Required libraries are loaded below, for the most part they get imported by the main-script.

In [None]:
import matplotlib as plt
import sys

sys.path.append('../code')
import main

In [None]:
%matplotlib inline

## Task Setup

There are two possible ways to go for this session:
1. You can use our example data (German news data)
2. Or your own data, if you brought some.
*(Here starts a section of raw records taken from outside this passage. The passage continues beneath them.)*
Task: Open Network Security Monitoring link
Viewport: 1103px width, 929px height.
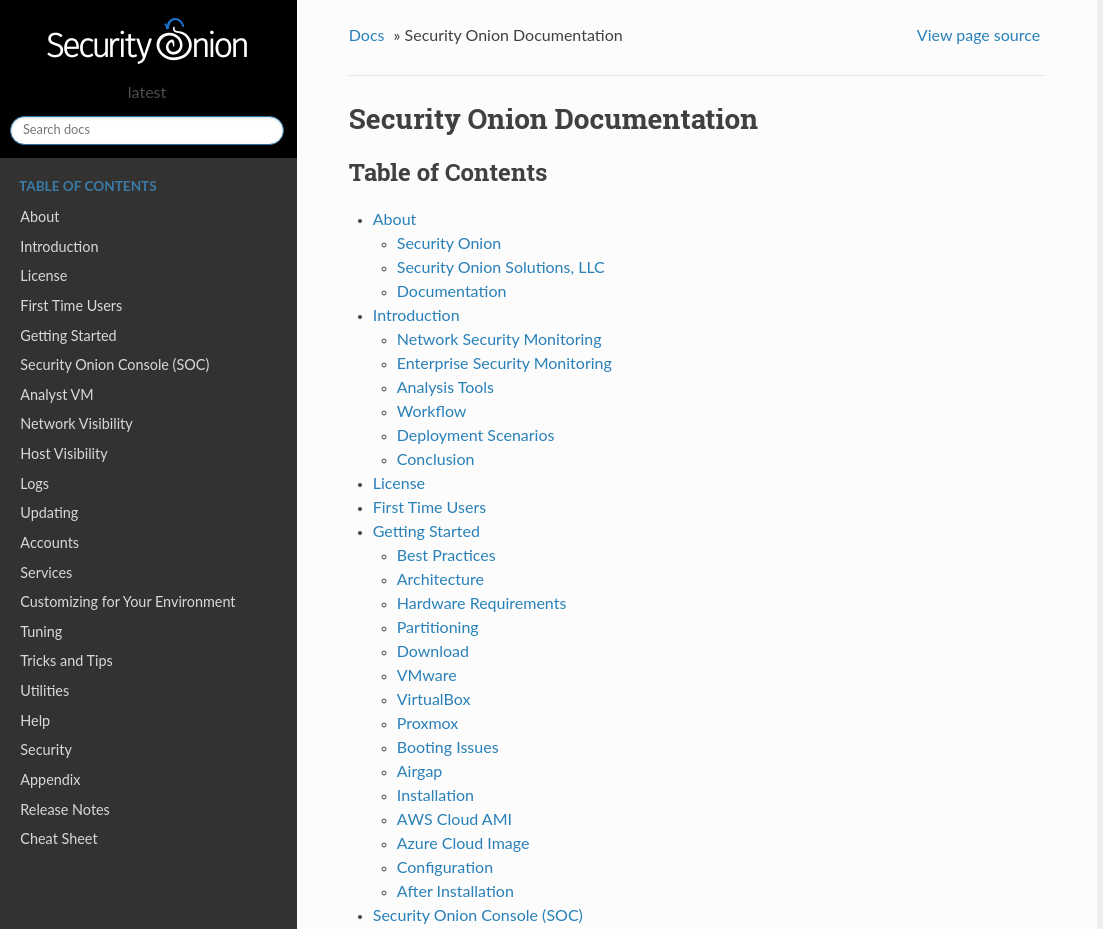Action: click(x=498, y=340)
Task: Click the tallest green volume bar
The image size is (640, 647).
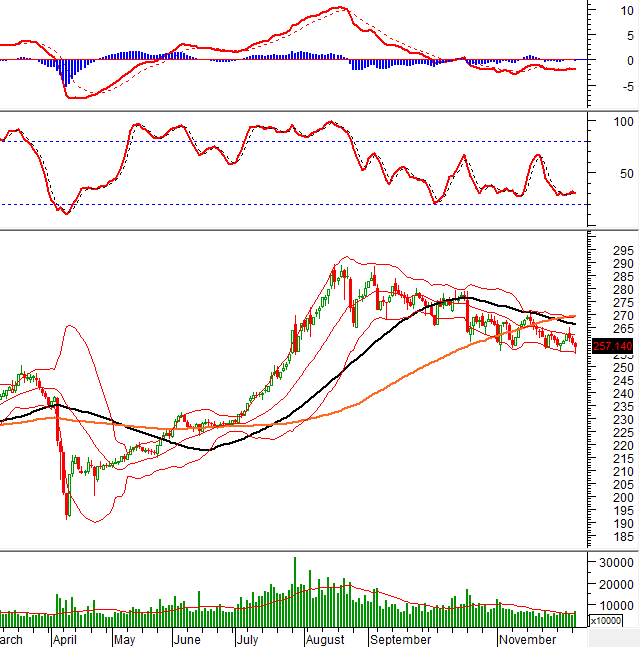Action: click(x=295, y=585)
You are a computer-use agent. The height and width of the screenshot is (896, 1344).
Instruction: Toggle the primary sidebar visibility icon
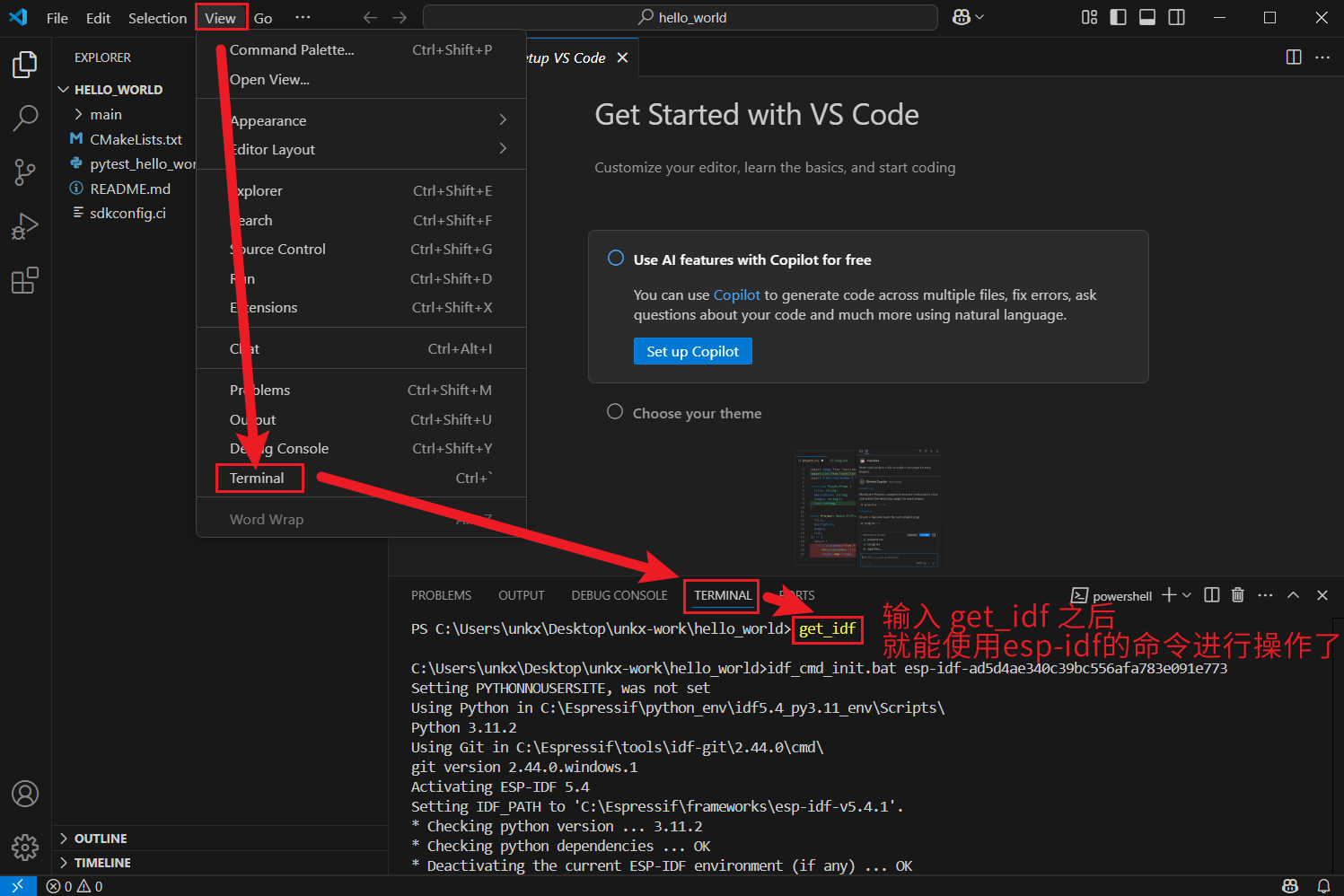(x=1118, y=16)
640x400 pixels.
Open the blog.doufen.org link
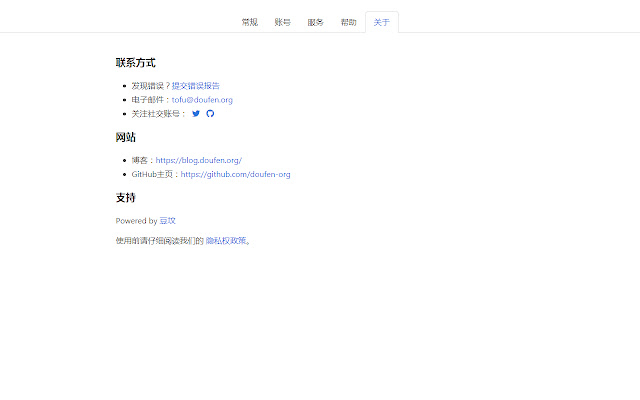199,160
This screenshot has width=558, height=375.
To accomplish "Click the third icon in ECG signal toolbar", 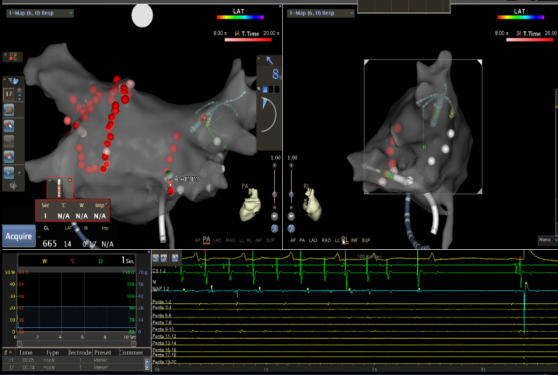I will [x=175, y=258].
#### If you want to use our example:
- Use 'lab' as your project reference below (see step *"Run Iteration #0"*). The example case will be loaded.
- Set the `dir` parameter to the folder, where the lab data is located, e.g. `C:/uplabel/data/lab/`

#### If you brought your own data:
- Either create a task config (either copy the code below and save it as `params.yml`) and save it in a subfolder of `task`
- The task can be named as you like
- Or simply rename the folder "sample" to your desired project name and use the sample file in it
- Set the `dir` parameter to the folder, where your data is going to be located

```yaml
data:
    dir: ~/[YOUR DIRECTORY GOES HERE]/[projectname]
    source: input.txt
    cols: ['text','label']
    extras: []
    target_column: label
    text_column: text
parameters:
    task: cat
    language: de
    labelers: 3
    min_split_size: 0
    max_split_size : 300
    quality: 1
    estimate_clusters: True
    quality_size: 0.1
    overlap_size: 0.1
```


In [None]:
project_name = 'news_en'

## Run Iteration #0

- This is the start of the initial iteration of the UpLabel process. 
- Feel free to create your own project, by adding a parameter file to `\tasks` and your data to `\data\[project name]`. Don't forget to update the `'project_name'` variable above, with the name of your task.

Note: you can add `'debug_iter_id=X'` to repeat an iteration, where X is your iteration number.

In [None]:
main.Main(project_name)

## Fun part: label your data

- After the first iteration, you can start labeling your data
- You can find the data splits in the folder you have set to the `dir`-parameter
- File names are named this way: 
    - `[original file name]-it_[iteration number]-split_[split number].xlsx`, like `data-it_1-split_1.xlsx`
- Open your data and label it!

## Run Iteration #1

In [None]:
main.Main(project_name)

## Label some more!

## Run Iteration #2

In [None]:
main.Main(project_name)